What Genesis doesn’t say: Rethinking the creation story

November 10, 2010

Many people believe that according to the Bible, there has been a cosmic Fall as a result of the sin of the first humans, and death was a consequence of this supposed Fall. Many such approaches to scripture are lamentably lacking in theological sophistication. In certain respects, some of the approaches recommended by no doubt sincere religious believers are more consonant with atheism than with the orthodox Christian tradition of scriptural interpretation.

In light of the understanding of scripture offered in the first five centuries by the saints and fathers of the church—not to mention later figures such as the Victorines and St. Thomas Aquinas—Christians were never medieval in their approach to scripture. If anything, it is our common contemporary approach to scripture that is medieval, in the pejorative sense of the term. For example, despite the very best of intentions, the advent and rise of creationism and its understanding of the Bible represent a lapse into intellectual barbarism, a complete abandonment of the Christian tradition.

The approach to scripture and to theology offered by modern ultra-Darwinists demonstrates the real dark ages.
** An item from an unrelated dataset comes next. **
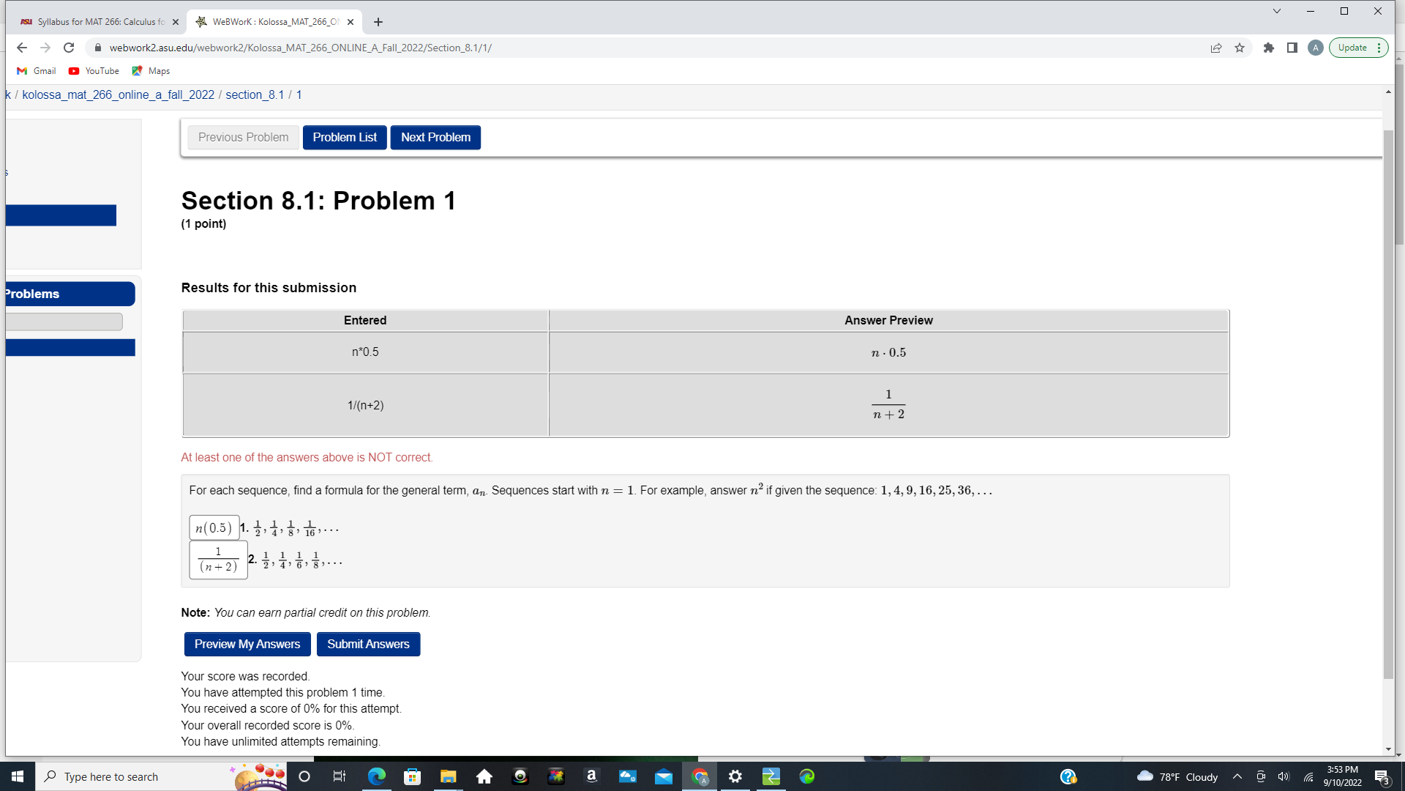The image size is (1405, 791).
Task: Open Mail app from the taskbar
Action: coord(663,776)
In a recent television documentary, the atheist writer Richard Dawkins rightly lambasted all forms of New Age nonsense, but he seemed to overlook a surprising ally: "At the very moment when the Magi, guided by a star, adored Christ the new king, astrology came to an end, because the stars were now moving in the orbit determined by Christ. This science, in fact, overturns the worldview of that time, which in a different way has become fashionable once again today." So says Pope Benedict XVI.

If such contemporary approaches are misguided, how ought we to interpret the book of Genesis? Let us take as one example the existence of Adam. St. Paul interprets this figure to be a type of the one to come (Rom. 5:14). We must avoid a temptation here: despite our predilection for thinking of time in strictly linear terms, we should think of the type as having reality only in that of which it is a type. We understand Adam only in virtue of the one true Adam, or, to put it more strongly, the only Adam. Thus all talk of whether Adam was historically real (which atheists such as Dawkins deny and creationists affirm) rests on atheistic presumptions. As it happens, these pre­suppositions are also profoundly fundamentalist (an antidote to this might be to require both ultra-Darwinists and creationists to read the Song of Songs literally).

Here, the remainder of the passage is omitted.